>> begin SOURCE RECORDS
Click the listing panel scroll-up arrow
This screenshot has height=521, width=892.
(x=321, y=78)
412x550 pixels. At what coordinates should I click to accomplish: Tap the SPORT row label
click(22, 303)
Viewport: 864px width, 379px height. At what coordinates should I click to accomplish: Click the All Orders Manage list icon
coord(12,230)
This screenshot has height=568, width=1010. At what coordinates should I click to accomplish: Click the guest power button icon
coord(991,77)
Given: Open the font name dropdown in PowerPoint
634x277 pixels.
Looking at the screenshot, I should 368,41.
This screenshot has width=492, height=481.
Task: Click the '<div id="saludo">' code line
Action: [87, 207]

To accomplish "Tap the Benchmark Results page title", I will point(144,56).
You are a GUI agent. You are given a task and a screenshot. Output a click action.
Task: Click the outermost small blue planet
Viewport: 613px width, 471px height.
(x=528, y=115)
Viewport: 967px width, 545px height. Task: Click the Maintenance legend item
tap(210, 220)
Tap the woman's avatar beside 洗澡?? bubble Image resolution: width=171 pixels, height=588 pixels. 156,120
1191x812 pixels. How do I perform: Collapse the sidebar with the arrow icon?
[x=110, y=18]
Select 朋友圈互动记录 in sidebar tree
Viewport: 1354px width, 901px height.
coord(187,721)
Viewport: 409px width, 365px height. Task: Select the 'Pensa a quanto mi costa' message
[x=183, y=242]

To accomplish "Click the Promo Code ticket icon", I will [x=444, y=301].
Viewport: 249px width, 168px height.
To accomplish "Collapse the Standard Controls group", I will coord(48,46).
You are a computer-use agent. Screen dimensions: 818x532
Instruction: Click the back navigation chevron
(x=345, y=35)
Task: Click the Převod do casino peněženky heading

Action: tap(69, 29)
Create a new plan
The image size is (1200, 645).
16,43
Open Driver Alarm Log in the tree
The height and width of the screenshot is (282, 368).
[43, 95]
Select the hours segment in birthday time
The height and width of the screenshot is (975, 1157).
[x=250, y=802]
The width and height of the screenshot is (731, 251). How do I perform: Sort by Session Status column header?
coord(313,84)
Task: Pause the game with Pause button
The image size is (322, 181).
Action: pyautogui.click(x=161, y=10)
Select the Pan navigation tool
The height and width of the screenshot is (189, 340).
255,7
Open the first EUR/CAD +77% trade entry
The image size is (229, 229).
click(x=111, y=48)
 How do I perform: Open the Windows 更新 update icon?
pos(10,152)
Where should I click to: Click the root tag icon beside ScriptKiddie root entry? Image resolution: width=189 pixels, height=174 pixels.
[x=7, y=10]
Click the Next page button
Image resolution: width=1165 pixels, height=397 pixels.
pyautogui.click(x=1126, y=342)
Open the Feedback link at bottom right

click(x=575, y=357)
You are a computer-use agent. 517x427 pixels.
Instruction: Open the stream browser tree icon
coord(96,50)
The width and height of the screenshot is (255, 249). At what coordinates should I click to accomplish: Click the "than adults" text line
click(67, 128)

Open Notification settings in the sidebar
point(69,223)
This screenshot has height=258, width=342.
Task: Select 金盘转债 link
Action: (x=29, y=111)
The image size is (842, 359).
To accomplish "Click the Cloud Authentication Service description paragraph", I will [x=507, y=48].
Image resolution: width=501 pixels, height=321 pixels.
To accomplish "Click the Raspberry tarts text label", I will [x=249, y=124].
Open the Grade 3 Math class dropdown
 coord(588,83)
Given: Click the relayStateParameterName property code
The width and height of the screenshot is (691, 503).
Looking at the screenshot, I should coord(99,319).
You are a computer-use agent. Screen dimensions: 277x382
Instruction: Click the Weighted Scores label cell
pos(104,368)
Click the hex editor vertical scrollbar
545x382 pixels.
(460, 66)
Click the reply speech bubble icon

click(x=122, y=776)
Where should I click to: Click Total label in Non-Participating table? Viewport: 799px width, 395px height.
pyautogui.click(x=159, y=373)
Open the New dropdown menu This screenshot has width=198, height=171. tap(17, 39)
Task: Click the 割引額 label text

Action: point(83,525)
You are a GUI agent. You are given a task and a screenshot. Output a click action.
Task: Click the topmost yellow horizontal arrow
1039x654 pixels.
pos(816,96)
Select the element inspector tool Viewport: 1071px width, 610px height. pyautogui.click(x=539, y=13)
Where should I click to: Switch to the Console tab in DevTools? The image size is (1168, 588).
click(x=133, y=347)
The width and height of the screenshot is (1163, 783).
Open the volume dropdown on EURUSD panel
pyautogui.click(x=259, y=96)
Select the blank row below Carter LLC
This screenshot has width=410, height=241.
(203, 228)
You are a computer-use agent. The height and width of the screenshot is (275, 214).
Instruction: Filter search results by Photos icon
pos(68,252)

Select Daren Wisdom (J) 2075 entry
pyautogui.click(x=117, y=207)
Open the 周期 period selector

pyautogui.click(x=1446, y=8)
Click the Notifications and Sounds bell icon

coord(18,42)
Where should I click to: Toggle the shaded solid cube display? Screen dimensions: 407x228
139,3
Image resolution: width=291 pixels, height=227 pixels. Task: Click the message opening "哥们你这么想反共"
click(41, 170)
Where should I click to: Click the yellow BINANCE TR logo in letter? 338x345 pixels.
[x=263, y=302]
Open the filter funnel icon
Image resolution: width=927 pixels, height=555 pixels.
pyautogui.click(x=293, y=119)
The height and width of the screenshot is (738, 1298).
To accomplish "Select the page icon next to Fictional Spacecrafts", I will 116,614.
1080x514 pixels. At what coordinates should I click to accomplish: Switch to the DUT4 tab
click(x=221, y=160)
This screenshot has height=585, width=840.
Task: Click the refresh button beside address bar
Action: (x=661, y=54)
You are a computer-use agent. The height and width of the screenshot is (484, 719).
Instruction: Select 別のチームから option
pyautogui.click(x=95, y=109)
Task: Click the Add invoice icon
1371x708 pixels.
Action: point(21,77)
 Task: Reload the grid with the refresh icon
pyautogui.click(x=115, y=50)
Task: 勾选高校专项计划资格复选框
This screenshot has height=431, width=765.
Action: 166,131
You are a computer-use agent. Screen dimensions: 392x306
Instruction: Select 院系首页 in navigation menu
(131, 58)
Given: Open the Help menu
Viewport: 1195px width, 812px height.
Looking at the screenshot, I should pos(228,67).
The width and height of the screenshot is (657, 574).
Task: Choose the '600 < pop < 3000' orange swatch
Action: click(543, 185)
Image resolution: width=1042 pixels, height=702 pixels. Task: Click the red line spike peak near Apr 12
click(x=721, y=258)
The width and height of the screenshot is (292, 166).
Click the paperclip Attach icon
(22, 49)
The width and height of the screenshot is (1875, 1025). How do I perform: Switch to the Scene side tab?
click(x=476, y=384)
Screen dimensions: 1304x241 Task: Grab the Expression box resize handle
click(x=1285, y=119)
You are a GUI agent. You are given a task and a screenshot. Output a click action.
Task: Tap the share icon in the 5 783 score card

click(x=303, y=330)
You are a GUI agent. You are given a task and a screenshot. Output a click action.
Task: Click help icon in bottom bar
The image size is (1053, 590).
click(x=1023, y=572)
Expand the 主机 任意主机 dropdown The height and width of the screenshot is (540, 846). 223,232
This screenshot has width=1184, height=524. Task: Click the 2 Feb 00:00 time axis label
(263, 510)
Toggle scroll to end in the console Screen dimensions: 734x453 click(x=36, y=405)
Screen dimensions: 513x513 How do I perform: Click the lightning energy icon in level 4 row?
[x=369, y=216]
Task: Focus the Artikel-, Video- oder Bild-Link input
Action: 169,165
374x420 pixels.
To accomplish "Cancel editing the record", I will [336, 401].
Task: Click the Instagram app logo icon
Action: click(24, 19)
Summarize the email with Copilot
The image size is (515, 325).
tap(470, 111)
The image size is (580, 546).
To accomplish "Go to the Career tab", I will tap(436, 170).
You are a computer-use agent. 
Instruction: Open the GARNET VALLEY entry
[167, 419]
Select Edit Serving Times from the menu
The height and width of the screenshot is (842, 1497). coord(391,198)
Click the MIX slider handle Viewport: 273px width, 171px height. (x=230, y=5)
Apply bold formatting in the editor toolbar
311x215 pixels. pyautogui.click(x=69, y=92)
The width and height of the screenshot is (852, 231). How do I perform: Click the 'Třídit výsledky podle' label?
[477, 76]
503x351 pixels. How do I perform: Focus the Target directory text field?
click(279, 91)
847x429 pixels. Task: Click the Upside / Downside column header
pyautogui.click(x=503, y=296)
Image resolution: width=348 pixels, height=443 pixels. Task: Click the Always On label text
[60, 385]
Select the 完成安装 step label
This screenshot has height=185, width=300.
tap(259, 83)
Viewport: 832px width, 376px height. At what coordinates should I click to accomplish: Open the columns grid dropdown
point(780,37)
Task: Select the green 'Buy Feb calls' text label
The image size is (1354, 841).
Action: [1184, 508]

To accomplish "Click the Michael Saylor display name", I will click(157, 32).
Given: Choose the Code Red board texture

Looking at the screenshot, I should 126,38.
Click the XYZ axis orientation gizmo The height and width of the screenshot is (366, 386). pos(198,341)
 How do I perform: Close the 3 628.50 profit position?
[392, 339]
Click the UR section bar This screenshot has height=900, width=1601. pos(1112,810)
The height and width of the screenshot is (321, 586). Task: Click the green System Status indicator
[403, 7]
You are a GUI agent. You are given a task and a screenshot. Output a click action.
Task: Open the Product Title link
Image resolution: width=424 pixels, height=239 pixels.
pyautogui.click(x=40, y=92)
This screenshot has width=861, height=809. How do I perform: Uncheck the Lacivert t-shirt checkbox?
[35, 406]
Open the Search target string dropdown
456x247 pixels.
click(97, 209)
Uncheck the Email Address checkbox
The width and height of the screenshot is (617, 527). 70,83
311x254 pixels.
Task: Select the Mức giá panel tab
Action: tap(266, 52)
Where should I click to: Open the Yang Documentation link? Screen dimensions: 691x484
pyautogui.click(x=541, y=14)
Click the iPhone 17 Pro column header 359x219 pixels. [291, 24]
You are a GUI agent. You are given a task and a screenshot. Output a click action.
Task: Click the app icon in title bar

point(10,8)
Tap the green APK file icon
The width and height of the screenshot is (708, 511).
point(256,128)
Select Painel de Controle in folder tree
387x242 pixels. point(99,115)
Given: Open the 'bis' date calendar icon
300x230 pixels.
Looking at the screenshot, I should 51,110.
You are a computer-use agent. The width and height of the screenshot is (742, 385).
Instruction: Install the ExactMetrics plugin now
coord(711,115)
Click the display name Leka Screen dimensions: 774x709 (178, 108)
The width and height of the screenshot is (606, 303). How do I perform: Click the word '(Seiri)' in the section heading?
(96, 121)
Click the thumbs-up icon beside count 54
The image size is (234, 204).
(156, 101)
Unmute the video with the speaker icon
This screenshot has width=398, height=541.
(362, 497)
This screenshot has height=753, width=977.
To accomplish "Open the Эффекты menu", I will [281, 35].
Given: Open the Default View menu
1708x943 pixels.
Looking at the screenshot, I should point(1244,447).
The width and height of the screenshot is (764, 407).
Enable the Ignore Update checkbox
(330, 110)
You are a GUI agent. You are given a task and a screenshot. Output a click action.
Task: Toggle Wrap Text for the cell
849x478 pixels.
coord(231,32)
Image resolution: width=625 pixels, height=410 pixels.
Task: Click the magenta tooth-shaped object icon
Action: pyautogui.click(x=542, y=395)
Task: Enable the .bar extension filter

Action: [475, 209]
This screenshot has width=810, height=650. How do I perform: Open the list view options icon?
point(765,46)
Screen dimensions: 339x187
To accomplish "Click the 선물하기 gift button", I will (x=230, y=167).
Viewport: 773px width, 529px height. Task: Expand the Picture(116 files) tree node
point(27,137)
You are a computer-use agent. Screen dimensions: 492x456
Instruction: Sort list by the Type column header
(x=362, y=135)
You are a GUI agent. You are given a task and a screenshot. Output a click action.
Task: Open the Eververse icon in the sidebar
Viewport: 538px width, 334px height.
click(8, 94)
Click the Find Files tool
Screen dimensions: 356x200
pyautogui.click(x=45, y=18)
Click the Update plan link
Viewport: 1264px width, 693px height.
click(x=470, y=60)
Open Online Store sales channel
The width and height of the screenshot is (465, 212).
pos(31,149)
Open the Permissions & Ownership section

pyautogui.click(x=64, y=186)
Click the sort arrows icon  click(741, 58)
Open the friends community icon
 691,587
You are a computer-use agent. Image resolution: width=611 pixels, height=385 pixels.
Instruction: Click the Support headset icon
>> end SOURCE RECORDS
### GIVEN REQUEST
Recast the material from the line containing "Given: Open the Help menu" through the line containing "Action: click(543, 185)" as a numbered list, leaving out any blank lines.

### COMPLETED TASK
1. Given: Open the Help menu
2. Viewport: 1195px width, 812px height.
3. Looking at the screenshot, I should pos(228,67).
4. The width and height of the screenshot is (657, 574).
5. Task: Choose the '600 < pop < 3000' orange swatch
6. Action: click(543, 185)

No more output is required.